- WHAT YOU WILL DO:
The records below are made of lines; count those holding the word "شیشه" and give the number only.

BEGIN RECORDS TO PROCESS

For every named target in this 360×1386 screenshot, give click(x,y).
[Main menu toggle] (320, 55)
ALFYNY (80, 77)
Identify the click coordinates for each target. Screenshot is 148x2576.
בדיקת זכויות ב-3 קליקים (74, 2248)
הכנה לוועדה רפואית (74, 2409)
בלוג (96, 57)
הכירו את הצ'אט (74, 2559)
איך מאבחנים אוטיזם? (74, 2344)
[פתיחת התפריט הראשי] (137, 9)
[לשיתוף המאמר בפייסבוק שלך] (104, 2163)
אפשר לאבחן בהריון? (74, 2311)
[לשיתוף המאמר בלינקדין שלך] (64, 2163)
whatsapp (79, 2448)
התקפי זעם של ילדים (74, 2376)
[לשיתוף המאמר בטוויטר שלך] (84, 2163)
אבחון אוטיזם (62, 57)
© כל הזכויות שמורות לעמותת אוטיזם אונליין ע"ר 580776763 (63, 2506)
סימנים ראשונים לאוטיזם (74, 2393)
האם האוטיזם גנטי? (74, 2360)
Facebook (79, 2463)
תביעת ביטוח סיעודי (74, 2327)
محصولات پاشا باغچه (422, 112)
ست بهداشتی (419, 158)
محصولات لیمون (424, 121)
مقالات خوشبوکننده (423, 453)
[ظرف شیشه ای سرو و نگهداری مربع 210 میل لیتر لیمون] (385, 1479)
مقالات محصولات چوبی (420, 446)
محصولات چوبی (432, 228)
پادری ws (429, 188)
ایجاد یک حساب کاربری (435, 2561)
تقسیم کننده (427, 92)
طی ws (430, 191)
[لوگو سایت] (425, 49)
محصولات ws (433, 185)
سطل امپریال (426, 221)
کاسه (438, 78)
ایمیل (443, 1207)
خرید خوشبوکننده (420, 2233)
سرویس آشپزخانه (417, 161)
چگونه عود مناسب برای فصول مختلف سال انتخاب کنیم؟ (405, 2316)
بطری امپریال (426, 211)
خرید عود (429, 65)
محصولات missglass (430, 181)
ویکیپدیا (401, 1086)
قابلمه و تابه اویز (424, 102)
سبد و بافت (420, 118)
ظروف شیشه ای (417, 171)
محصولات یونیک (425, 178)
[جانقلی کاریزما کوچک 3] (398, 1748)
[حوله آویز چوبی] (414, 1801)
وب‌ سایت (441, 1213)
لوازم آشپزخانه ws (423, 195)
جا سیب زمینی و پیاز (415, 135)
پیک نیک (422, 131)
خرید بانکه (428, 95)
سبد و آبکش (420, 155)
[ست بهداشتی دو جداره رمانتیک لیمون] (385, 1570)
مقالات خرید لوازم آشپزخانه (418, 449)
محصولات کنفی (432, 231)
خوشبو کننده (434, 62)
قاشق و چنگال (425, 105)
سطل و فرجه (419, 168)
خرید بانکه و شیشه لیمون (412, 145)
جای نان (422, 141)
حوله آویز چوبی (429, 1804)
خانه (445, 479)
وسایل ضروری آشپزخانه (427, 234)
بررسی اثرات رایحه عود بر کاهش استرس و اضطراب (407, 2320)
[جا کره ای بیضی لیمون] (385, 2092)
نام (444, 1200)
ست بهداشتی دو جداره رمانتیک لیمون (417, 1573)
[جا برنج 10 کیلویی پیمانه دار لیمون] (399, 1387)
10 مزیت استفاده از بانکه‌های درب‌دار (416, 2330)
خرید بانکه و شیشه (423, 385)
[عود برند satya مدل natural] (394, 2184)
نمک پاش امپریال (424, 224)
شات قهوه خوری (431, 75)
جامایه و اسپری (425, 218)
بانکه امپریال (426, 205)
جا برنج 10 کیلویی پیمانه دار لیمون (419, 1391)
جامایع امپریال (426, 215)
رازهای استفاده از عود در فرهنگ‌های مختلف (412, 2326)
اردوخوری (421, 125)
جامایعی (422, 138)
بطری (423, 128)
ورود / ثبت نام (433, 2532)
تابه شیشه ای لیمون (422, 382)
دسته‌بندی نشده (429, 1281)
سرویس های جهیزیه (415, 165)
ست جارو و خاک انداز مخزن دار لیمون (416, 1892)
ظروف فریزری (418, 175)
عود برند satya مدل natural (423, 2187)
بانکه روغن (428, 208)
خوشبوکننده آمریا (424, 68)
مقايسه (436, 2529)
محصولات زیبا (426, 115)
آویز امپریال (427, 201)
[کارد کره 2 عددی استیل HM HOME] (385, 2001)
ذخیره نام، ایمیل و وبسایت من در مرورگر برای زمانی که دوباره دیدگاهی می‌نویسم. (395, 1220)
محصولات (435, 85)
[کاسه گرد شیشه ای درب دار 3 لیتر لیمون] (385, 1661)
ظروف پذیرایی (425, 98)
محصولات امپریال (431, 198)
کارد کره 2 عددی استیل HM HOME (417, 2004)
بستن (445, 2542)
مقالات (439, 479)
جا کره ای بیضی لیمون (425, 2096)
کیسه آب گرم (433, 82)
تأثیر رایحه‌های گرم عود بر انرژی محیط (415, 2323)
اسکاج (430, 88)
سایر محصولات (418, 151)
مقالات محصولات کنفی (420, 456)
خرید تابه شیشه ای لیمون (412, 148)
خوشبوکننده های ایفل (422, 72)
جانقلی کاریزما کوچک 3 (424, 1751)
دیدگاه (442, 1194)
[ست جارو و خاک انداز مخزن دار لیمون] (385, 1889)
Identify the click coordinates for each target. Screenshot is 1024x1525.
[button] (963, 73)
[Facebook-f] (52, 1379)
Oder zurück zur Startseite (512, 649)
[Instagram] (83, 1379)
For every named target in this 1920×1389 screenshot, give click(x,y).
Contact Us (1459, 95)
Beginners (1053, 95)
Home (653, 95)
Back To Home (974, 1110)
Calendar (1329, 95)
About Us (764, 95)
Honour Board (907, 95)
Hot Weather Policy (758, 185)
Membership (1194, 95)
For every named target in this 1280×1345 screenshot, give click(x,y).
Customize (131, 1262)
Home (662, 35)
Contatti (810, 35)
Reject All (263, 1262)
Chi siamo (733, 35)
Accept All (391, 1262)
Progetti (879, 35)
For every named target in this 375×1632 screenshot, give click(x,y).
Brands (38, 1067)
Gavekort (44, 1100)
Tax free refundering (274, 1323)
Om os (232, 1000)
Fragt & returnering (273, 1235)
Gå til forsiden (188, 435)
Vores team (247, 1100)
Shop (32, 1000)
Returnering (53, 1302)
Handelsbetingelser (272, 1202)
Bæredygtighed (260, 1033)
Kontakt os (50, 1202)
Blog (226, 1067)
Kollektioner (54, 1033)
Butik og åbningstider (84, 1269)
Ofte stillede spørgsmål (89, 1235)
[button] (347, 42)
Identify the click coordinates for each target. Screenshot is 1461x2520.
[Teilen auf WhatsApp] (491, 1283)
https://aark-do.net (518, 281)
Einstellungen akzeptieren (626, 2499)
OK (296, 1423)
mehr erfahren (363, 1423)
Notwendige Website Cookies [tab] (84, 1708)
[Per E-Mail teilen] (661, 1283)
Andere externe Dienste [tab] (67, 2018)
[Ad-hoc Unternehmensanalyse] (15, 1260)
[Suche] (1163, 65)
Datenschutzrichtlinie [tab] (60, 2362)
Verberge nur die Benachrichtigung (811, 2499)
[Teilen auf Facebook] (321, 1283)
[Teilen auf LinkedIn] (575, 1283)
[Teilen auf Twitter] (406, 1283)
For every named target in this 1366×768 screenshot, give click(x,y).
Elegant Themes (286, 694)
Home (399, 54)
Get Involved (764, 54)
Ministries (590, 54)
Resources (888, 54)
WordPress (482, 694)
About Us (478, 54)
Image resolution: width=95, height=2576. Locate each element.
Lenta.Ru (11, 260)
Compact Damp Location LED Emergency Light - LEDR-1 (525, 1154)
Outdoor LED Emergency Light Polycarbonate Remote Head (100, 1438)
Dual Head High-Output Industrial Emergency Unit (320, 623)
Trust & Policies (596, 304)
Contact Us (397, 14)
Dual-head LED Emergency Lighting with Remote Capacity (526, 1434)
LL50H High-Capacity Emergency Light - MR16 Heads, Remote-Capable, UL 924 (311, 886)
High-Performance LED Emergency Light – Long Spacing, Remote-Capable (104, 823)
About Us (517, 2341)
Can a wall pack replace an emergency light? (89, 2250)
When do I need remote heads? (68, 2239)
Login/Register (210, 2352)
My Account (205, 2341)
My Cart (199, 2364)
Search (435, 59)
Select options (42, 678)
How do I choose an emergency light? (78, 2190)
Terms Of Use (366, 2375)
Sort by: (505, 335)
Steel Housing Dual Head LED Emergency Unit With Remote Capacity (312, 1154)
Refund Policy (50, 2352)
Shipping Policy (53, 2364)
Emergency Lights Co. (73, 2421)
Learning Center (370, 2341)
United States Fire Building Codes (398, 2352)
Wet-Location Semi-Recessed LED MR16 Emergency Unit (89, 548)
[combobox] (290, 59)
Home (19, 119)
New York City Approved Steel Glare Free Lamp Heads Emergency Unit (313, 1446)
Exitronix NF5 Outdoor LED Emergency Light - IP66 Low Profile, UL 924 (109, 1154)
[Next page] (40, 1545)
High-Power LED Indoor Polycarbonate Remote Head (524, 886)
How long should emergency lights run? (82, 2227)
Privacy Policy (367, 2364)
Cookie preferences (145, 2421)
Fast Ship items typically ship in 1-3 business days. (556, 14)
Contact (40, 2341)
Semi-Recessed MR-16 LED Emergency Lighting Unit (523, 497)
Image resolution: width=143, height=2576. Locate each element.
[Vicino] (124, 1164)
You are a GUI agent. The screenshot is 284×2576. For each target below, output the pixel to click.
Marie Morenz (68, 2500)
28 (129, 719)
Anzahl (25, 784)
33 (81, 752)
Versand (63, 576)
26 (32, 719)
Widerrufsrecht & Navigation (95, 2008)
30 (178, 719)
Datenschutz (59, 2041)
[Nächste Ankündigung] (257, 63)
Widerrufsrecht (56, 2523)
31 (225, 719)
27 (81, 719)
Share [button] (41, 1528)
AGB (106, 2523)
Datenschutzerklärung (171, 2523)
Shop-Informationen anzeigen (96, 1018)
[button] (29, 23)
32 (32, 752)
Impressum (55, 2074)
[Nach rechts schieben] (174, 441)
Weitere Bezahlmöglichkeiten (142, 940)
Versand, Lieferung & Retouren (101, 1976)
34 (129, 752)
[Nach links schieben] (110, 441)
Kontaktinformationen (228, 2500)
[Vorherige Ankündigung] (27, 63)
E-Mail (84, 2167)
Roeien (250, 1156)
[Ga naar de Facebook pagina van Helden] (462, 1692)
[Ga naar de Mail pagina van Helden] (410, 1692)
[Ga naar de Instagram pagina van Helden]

END RECORDS TO PROCESS

- YOUR SOLUTION:
7